TASK MATERIAL

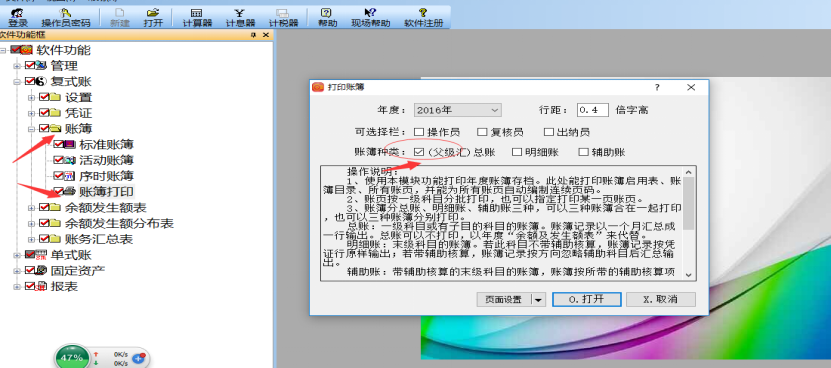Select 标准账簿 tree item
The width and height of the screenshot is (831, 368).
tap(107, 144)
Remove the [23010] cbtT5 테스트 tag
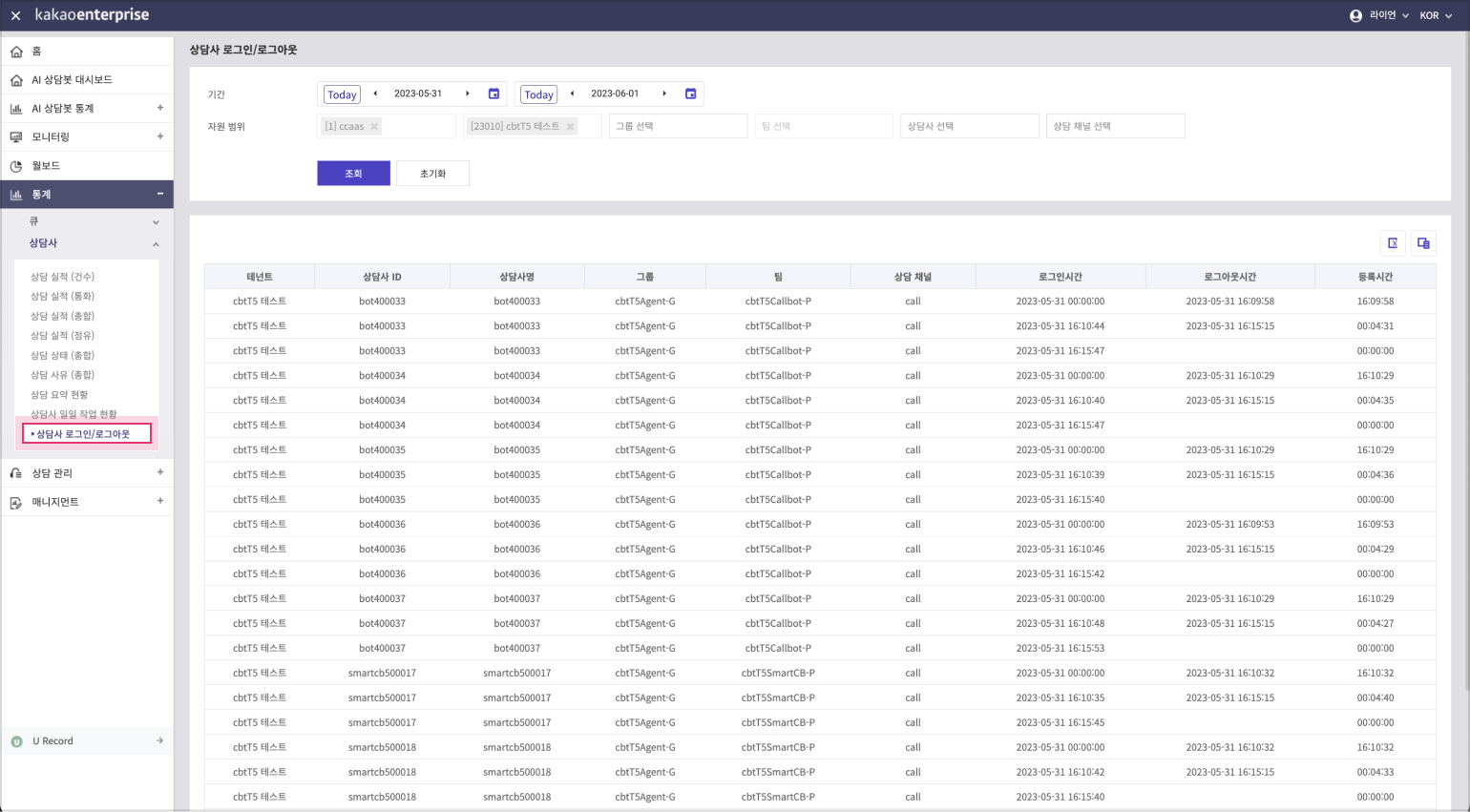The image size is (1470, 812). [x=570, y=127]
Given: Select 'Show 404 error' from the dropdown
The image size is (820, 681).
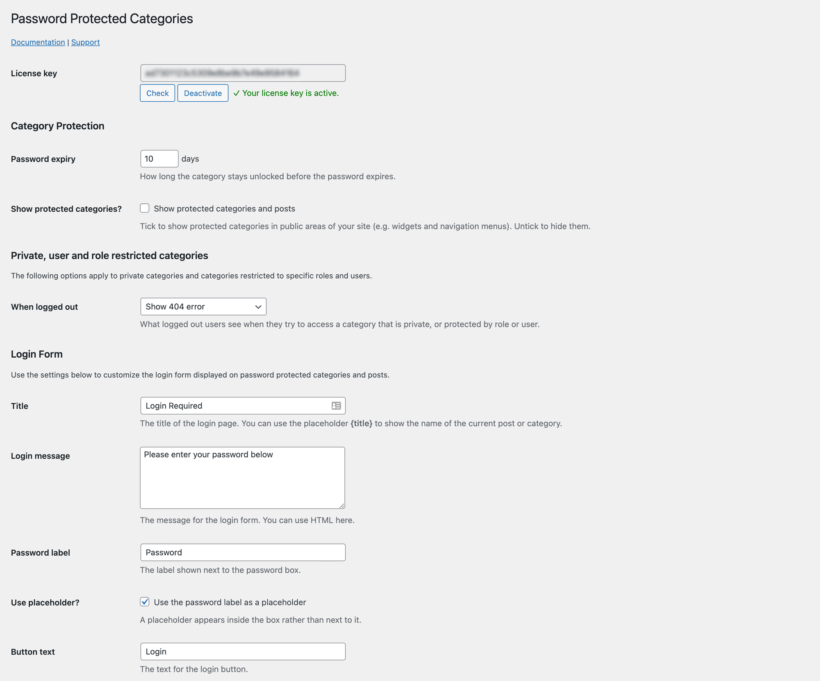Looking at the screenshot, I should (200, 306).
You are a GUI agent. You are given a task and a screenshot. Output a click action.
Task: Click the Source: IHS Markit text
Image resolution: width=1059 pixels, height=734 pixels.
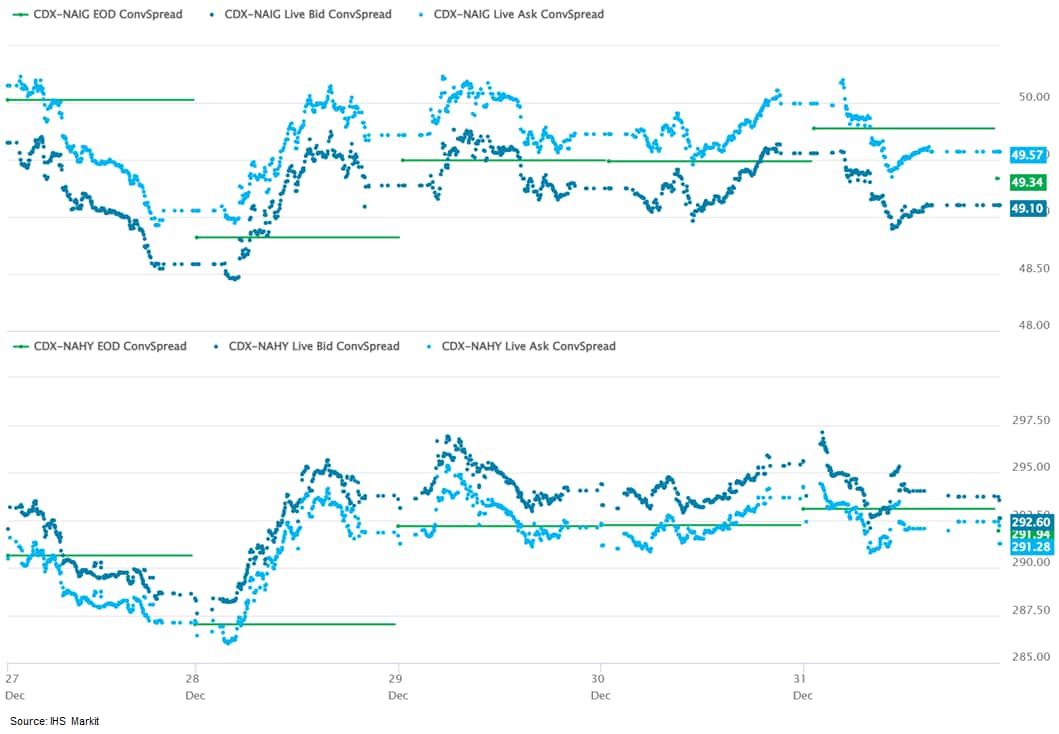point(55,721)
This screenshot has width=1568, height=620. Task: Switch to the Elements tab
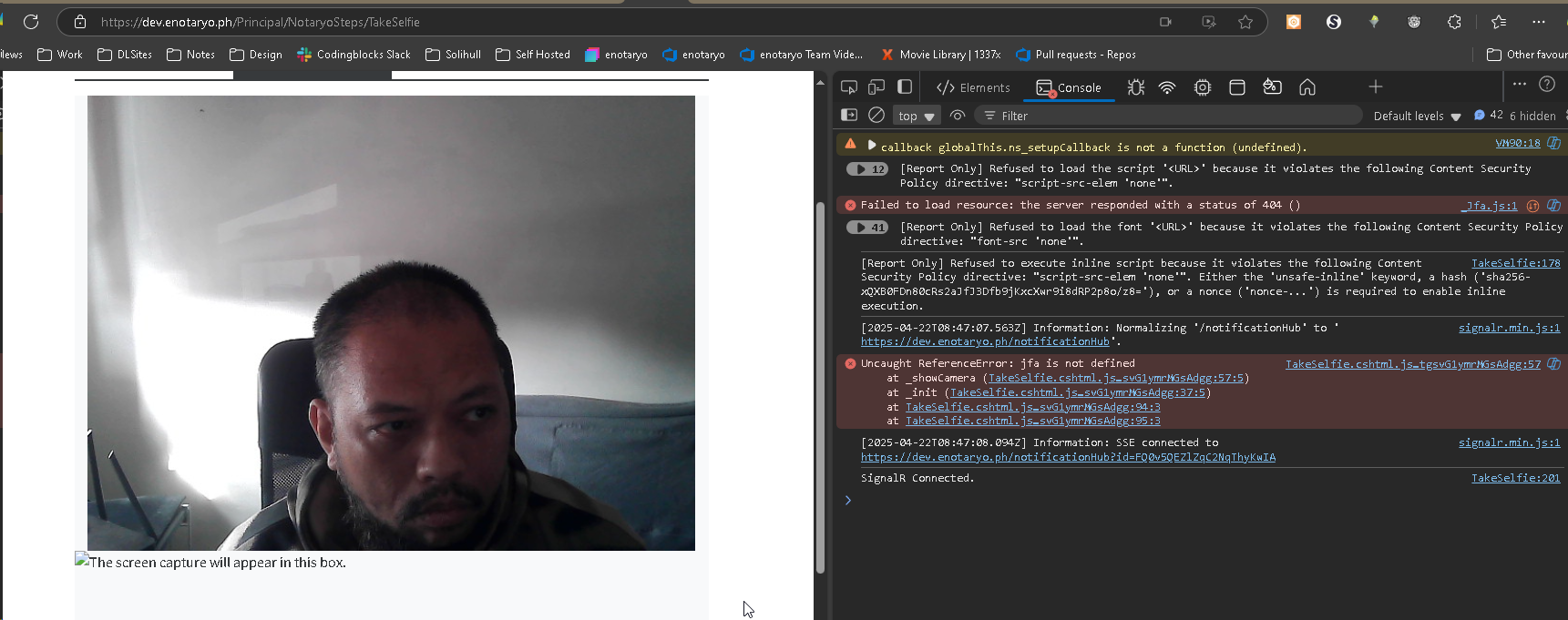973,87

WHAT YOU ARE ASKED TO DO
Extract word for word every line from the line that contains "This screenshot has" to the final line of the data, both included, and nothing else; skip the pictures.

WRITTEN SOLUTION
This screenshot has width=1568, height=620. Task: Switch to the Elements tab
973,87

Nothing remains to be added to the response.